É um quadro sem aparente solução, onde os gritos ideológicos renascem e as tendências de uma mudança diferente do pensado até hoje é quase desapercebida, como diz uma frase famosa de Albert Einstein: “loucura é querer resultados diferentes, fazendo tudo exatamente igual”.
Quem seriam os profetas e oráculos deste tempo que anunciariam grandes mudanças ? que proporções elas terão ? a própria natureza se rebelará com seu desiquilíbrio ? serão tempos de uma nova terra e de um novo céu ?
Sócrates anunciou o período da Grécia antiga que precedeu a sociedade moderna, a vinda de Jesus foi precedida pelo último e maior dos profetas João Batista, que serão eles hoje ?
O Evangelho de Jo 1,22-23, após várias perguntas dos fariseus a João Batista ele respondeu: “Perguntaram então: ‘Quem és, afinal? Temos que levar uma resposta para aqueles que nos enviaram. O que dizes de ti mesmo?’ João declarou: ‘Eu sou a voz que grita no deserto: Aplainai o caminho do Senhor’” — conforme disse o profeta Isaías.
Aos que tem juízo é tempo de aplainar os caminhos aos que não tem resta o descuido.
A crise ecológica e a mudança aórgica
A aparente morte do pensamento foi desenvolvida por Peter Sloterdijk, também está em outros escritos seus Se a Europa despertasse, A crítica da razão cínica e os 3 volumes das Esferas, porém uma raiz ali apontada não é plenamente desenvolvida a relação com a natureza, sua “aorgica”.
Rousseau já havia se debatido com os Iluministas ateus afirmando que o que há de mais injurioso “não é pensar (a Divindade) e sim pensar errado a seu respeito”, ele elaborou seu famoso discurso sobre a Profissão de fé do vigário Saboiano no qual expressa suas concepções religiosas.

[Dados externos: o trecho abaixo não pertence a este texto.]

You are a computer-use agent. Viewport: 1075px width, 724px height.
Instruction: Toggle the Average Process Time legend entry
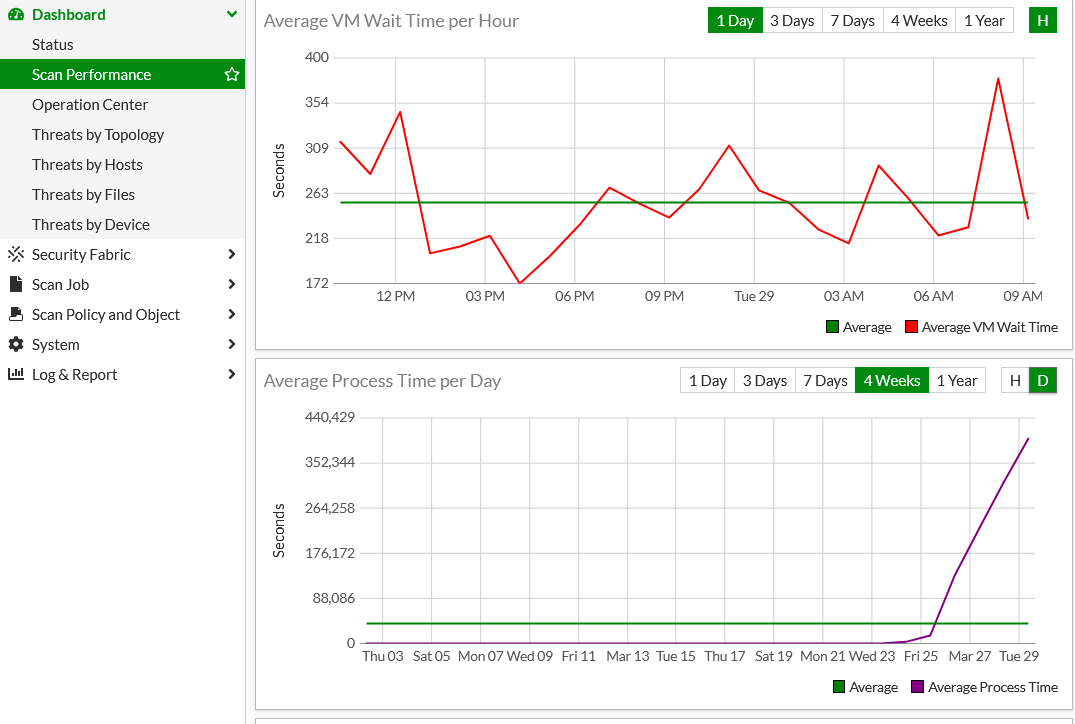click(984, 687)
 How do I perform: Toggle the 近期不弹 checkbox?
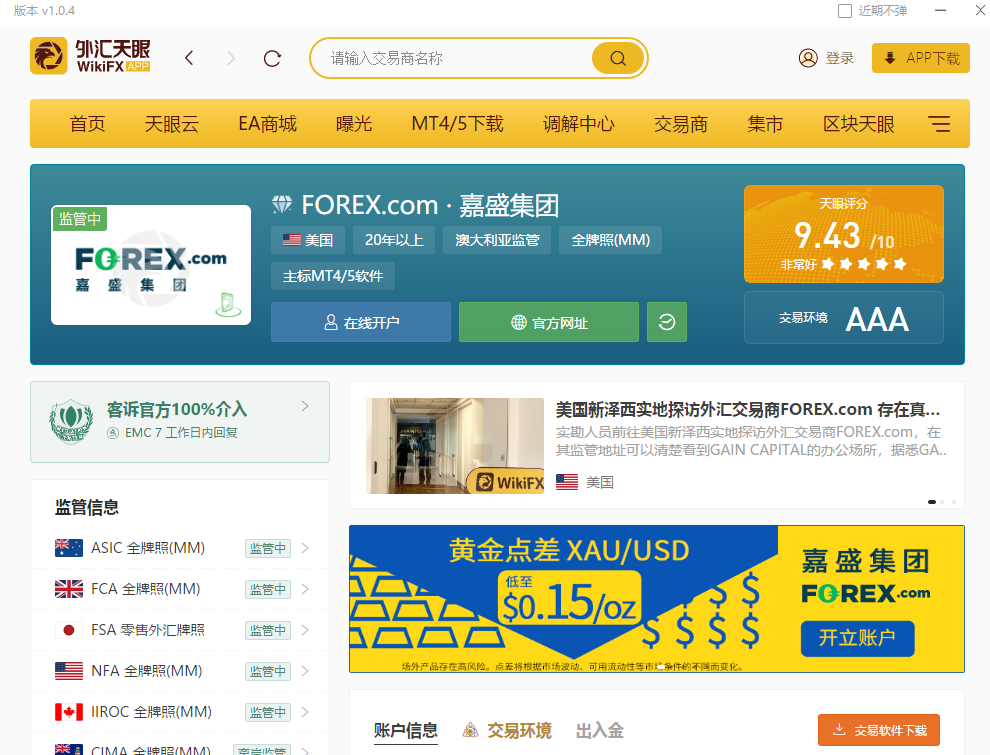pyautogui.click(x=844, y=11)
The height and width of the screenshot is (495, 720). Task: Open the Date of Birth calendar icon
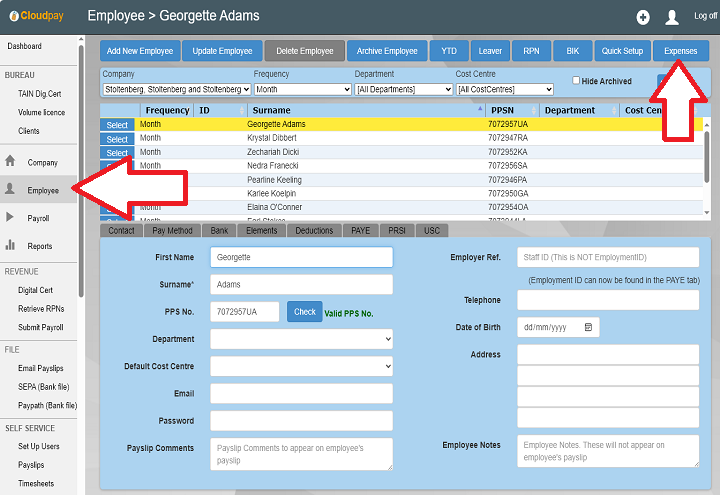pos(589,327)
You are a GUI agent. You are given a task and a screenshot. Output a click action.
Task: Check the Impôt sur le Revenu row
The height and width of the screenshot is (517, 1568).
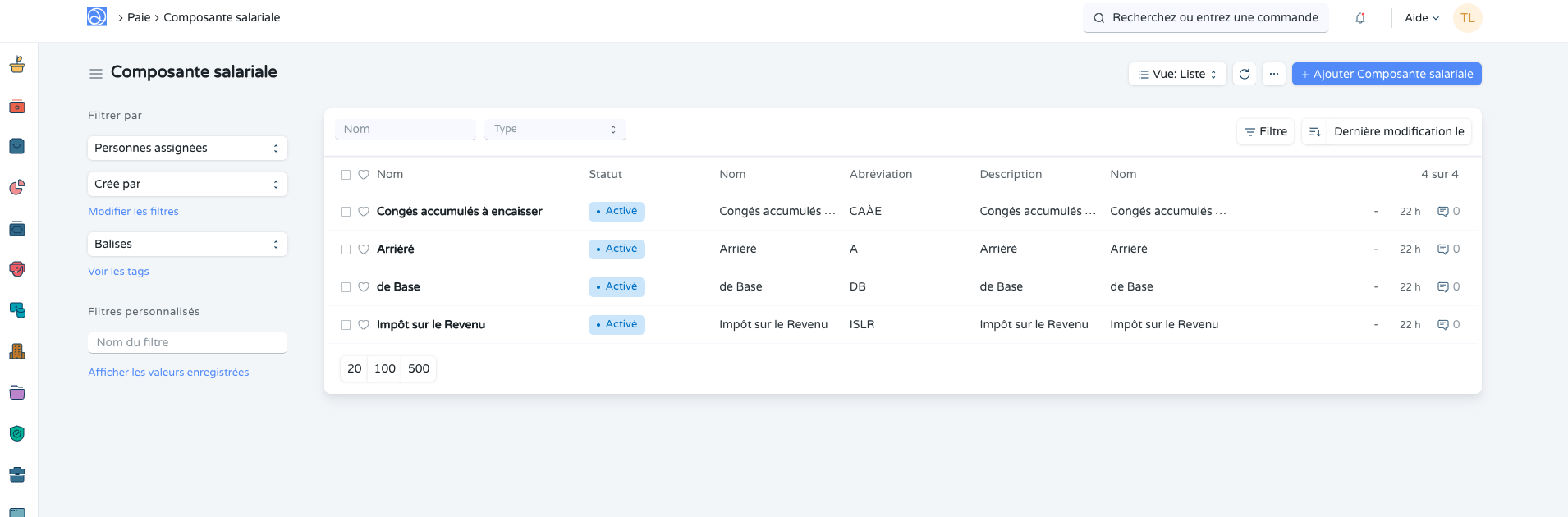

Porém o importante é seu pensamento sobre a natureza “uma vontade move o universo e anima a natureza”, desde Aristóteles a relação com o homem é de vê-la como submissa a vontade humana tal é o paradoxo antropocêntrico, pois a Natureza está além e precede ao homem, que é parte dela e não seu senhor absoluto, embora como diz Teilhard Chardin é sua complexidade máxima.
Esta complexidade da natureza está desenvolvida por Edgar Morin, em seu Método I que é a Natureza da Natureza, porém o lugar do homem na natureza (o título de um dos livros de Chardin) é ainda incógnito e sabemos agora que se não a obedecermos, ela perece e nós também como consequência, por isto o antropocentrismo é um paradoxo, somos codependentes e coparticipes da Natureza, e ela dá sinais de agonia, também o cético Harari vê isto, e muitos especialistas.
Qual será a reação da natureza, ela poderá acontecer por um evento forte que mude todo o planeta, a chamada reação aórgica, o inorgânico sobre o orgânico, a terra mudaria totalmente e alguns místicos criaram uma imagem desta nova terra (acima), que chamo de “neogeia”, em referência a grande mutação da terra por sucessivos terremotos na pangeia, agora haveria uma reação em cadeia simultânea.
Devemos lembrar as fontes energéticas como as usinas nucleares, o maremoto seguido de tsunami no Japão (em março de 2011) mostrou que as usinas nucleares são um problema, desativá-las não é possível.
Harari ao falar do Homo Deus, seu segundo livro de sucesso, acredita que o homem faria isto, os religiosos (alguns claro), místicos e visionários sabem que algum evento aórgico pode ocorrer.